ClearSky and Trend Micro release the results of their research into CopyKittens, which they characterize as a cyberespionage group, operating from and on behalf of Iran. The CopyKittens have been operating since 2013 at least; their interests are consistent with nation-state strategic intelligence objectives: legislative bodies, foreign and defense ministries, the defense and aerospace industry, academic research institutes, and so on. The nations principally targeted include Israel, Saudi Arabia, Turkey, the United States, Jordan, and Germany. Some recent high-profile victims have been Germany's Bundestag and the Jerusalem Post. The group uses DNS for both command-and-control communications and data exfiltration. ClearSky and Trend Micro call CopyKittens' latest campaign "Wilted Tulip."

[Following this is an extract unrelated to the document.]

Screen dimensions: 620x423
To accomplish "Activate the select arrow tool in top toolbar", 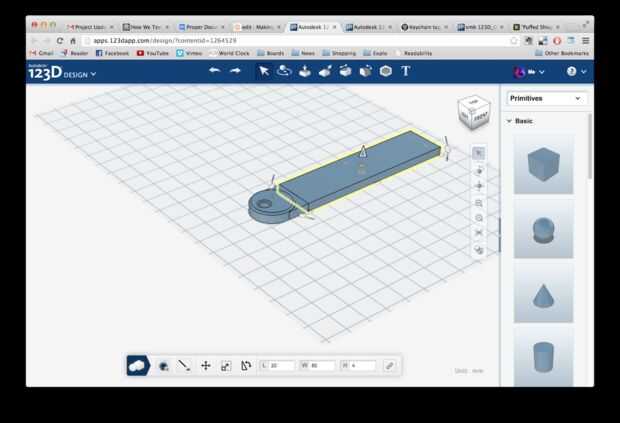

Another user configuration error exposes cloud data. This time it's Google Groups, not AWS. RedLock finds that "hundreds" of enterprises have left their information out for inspection; the problem seems to arise from the casual choice to make groups "public on the internet."
Criminals have hit another Ethereum initial coin offering. On Sunday about $8.4 million in VERI tokens were stolen from Veritaseum's ICO.
After last week's theft of $32 million in Ethereum cryptocurrency via a flaw in the wallets' contract, the White Hat Group said they intended to "rescue" and return Ether exposed to the same vulnerability. We were skeptical, but our skepticism was misplaced: apparently the White Hat Group is proving as good as its word. Motherboard reports the the White Hat Group obtained control of about $208 million in Ethereum assets, and will finish returning the funds Monday.